* Extracted material
-- Opening Marker --

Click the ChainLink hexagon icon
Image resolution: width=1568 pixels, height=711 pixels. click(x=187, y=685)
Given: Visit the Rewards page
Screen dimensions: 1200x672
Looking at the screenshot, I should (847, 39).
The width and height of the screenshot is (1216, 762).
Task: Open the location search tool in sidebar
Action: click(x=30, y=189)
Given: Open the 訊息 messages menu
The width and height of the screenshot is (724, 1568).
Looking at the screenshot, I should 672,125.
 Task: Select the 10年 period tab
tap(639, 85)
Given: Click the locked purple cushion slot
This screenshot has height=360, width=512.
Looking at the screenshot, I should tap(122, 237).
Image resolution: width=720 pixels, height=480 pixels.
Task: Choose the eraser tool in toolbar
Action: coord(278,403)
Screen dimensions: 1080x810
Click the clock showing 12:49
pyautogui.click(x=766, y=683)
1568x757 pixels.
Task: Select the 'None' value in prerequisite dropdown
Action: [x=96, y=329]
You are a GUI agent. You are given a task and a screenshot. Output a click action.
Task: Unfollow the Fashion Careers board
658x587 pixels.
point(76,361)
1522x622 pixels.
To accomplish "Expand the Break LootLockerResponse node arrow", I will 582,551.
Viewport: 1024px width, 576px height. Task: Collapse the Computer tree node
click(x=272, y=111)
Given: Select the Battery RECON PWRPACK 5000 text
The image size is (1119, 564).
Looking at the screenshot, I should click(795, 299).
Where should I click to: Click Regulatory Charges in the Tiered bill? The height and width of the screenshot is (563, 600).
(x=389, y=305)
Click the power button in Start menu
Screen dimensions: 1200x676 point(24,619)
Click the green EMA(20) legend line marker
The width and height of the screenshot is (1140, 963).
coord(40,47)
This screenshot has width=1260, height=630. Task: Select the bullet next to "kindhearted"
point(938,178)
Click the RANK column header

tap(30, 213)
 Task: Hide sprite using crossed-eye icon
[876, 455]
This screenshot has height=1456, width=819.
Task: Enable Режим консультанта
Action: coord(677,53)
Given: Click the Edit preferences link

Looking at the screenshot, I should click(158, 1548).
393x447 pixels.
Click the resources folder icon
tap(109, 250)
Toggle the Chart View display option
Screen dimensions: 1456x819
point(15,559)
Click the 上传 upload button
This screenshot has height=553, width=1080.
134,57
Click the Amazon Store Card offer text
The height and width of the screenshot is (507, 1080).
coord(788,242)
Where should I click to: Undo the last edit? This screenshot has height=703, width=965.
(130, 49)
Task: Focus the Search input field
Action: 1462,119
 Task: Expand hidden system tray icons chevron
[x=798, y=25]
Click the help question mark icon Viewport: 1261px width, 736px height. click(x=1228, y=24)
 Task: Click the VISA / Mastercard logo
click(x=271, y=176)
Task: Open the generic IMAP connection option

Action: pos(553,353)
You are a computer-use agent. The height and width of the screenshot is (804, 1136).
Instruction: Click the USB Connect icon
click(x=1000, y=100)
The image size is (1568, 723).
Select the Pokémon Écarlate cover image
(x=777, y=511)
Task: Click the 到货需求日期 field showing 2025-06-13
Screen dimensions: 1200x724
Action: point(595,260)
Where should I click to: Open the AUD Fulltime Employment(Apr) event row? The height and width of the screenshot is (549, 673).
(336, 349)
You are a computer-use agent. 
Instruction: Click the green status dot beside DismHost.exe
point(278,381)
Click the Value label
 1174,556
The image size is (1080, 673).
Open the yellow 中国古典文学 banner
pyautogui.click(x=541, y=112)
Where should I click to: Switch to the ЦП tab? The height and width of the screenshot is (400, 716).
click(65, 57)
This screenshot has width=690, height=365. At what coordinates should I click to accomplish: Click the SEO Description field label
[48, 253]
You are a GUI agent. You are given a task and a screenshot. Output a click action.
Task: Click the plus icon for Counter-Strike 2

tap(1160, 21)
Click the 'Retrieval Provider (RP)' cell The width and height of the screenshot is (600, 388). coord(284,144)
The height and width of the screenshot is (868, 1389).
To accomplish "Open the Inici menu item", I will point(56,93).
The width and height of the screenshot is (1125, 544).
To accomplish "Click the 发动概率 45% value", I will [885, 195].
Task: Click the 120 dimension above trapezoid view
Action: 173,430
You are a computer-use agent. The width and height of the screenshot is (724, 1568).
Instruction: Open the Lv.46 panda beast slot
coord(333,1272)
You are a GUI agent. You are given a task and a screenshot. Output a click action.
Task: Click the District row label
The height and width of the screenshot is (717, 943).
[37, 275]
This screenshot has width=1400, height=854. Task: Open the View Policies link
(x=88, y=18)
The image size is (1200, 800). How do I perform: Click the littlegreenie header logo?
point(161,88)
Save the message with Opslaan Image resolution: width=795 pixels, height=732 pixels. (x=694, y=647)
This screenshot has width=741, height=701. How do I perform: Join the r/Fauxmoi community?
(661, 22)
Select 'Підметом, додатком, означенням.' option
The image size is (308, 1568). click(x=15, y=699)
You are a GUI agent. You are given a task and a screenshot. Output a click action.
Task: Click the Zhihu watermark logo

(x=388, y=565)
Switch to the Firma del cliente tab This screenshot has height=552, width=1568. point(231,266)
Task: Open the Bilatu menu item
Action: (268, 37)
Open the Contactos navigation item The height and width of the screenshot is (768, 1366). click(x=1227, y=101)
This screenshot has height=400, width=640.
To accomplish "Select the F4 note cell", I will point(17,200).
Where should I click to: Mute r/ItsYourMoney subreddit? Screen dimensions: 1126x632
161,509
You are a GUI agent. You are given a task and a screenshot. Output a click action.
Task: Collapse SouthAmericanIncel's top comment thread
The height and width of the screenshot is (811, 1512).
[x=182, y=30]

-- Closing Marker --

* Your objective
Write every record out again, letter for letter.

* Output
Click the ChainLink hexagon icon
Image resolution: width=1568 pixels, height=711 pixels. click(x=187, y=685)
Given: Visit the Rewards page
Screen dimensions: 1200x672
Looking at the screenshot, I should (847, 39).
The width and height of the screenshot is (1216, 762).
Task: Open the location search tool in sidebar
Action: click(x=30, y=189)
Given: Open the 訊息 messages menu
The width and height of the screenshot is (724, 1568).
Looking at the screenshot, I should 672,125.
 Task: Select the 10年 period tab
tap(639, 85)
Given: Click the locked purple cushion slot
This screenshot has height=360, width=512.
Looking at the screenshot, I should tap(122, 237).
Image resolution: width=720 pixels, height=480 pixels.
Task: Choose the eraser tool in toolbar
Action: coord(278,403)
Screen dimensions: 1080x810
Click the clock showing 12:49
pyautogui.click(x=766, y=683)
1568x757 pixels.
Task: Select the 'None' value in prerequisite dropdown
Action: [x=96, y=329]
You are a GUI agent. You are given a task and a screenshot. Output a click action.
Task: Unfollow the Fashion Careers board
658x587 pixels.
point(76,361)
1522x622 pixels.
To accomplish "Expand the Break LootLockerResponse node arrow", I will 582,551.
Viewport: 1024px width, 576px height. Task: Collapse the Computer tree node
click(x=272, y=111)
Given: Select the Battery RECON PWRPACK 5000 text
The image size is (1119, 564).
Looking at the screenshot, I should click(795, 299).
Where should I click to: Click Regulatory Charges in the Tiered bill? The height and width of the screenshot is (563, 600).
(x=389, y=305)
Click the power button in Start menu
Screen dimensions: 1200x676 point(24,619)
Click the green EMA(20) legend line marker
The width and height of the screenshot is (1140, 963).
coord(40,47)
This screenshot has width=1260, height=630. Task: Select the bullet next to "kindhearted"
point(938,178)
Click the RANK column header

tap(30, 213)
 Task: Hide sprite using crossed-eye icon
[876, 455]
This screenshot has height=1456, width=819.
Task: Enable Режим консультанта
Action: coord(677,53)
Given: Click the Edit preferences link

Looking at the screenshot, I should click(158, 1548).
393x447 pixels.
Click the resources folder icon
tap(109, 250)
Toggle the Chart View display option
Screen dimensions: 1456x819
point(15,559)
Click the 上传 upload button
This screenshot has height=553, width=1080.
134,57
Click the Amazon Store Card offer text
The height and width of the screenshot is (507, 1080).
coord(788,242)
Where should I click to: Undo the last edit? This screenshot has height=703, width=965.
(130, 49)
Task: Focus the Search input field
Action: 1462,119
 Task: Expand hidden system tray icons chevron
[x=798, y=25]
Click the help question mark icon Viewport: 1261px width, 736px height. click(x=1228, y=24)
 Task: Click the VISA / Mastercard logo
click(x=271, y=176)
Task: Open the generic IMAP connection option

Action: pos(553,353)
You are a computer-use agent. The height and width of the screenshot is (804, 1136).
Instruction: Click the USB Connect icon
click(x=1000, y=100)
The image size is (1568, 723).
Select the Pokémon Écarlate cover image
(x=777, y=511)
Task: Click the 到货需求日期 field showing 2025-06-13
Screen dimensions: 1200x724
Action: point(595,260)
Where should I click to: Open the AUD Fulltime Employment(Apr) event row? The height and width of the screenshot is (549, 673).
(336, 349)
You are a computer-use agent. 
Instruction: Click the green status dot beside DismHost.exe
point(278,381)
Click the Value label
 1174,556
The image size is (1080, 673).
Open the yellow 中国古典文学 banner
pyautogui.click(x=541, y=112)
Where should I click to: Switch to the ЦП tab? The height and width of the screenshot is (400, 716).
click(65, 57)
This screenshot has width=690, height=365. At what coordinates should I click to accomplish: Click the SEO Description field label
[48, 253]
You are a GUI agent. You are given a task and a screenshot. Output a click action.
Task: Click the plus icon for Counter-Strike 2

tap(1160, 21)
Click the 'Retrieval Provider (RP)' cell The width and height of the screenshot is (600, 388). coord(284,144)
The height and width of the screenshot is (868, 1389).
To accomplish "Open the Inici menu item", I will point(56,93).
The width and height of the screenshot is (1125, 544).
To accomplish "Click the 发动概率 45% value", I will [885, 195].
Task: Click the 120 dimension above trapezoid view
Action: 173,430
You are a computer-use agent. The width and height of the screenshot is (724, 1568).
Instruction: Open the Lv.46 panda beast slot
coord(333,1272)
You are a GUI agent. You are given a task and a screenshot. Output a click action.
Task: Click the District row label
The height and width of the screenshot is (717, 943).
[37, 275]
This screenshot has width=1400, height=854. Task: Open the View Policies link
(x=88, y=18)
The image size is (1200, 800). How do I perform: Click the littlegreenie header logo?
point(161,88)
Save the message with Opslaan Image resolution: width=795 pixels, height=732 pixels. (x=694, y=647)
This screenshot has width=741, height=701. How do I perform: Join the r/Fauxmoi community?
(661, 22)
Select 'Підметом, додатком, означенням.' option
The image size is (308, 1568). click(x=15, y=699)
You are a GUI agent. You are given a task and a screenshot. Output a click action.
Task: Click the Zhihu watermark logo

(x=388, y=565)
Switch to the Firma del cliente tab This screenshot has height=552, width=1568. point(231,266)
Task: Open the Bilatu menu item
Action: (268, 37)
Open the Contactos navigation item The height and width of the screenshot is (768, 1366). click(x=1227, y=101)
This screenshot has height=400, width=640.
To accomplish "Select the F4 note cell", I will point(17,200).
Where should I click to: Mute r/ItsYourMoney subreddit? Screen dimensions: 1126x632
161,509
You are a GUI agent. You are given a task and a screenshot. Output a click action.
Task: Collapse SouthAmericanIncel's top comment thread
The height and width of the screenshot is (811, 1512).
[x=182, y=30]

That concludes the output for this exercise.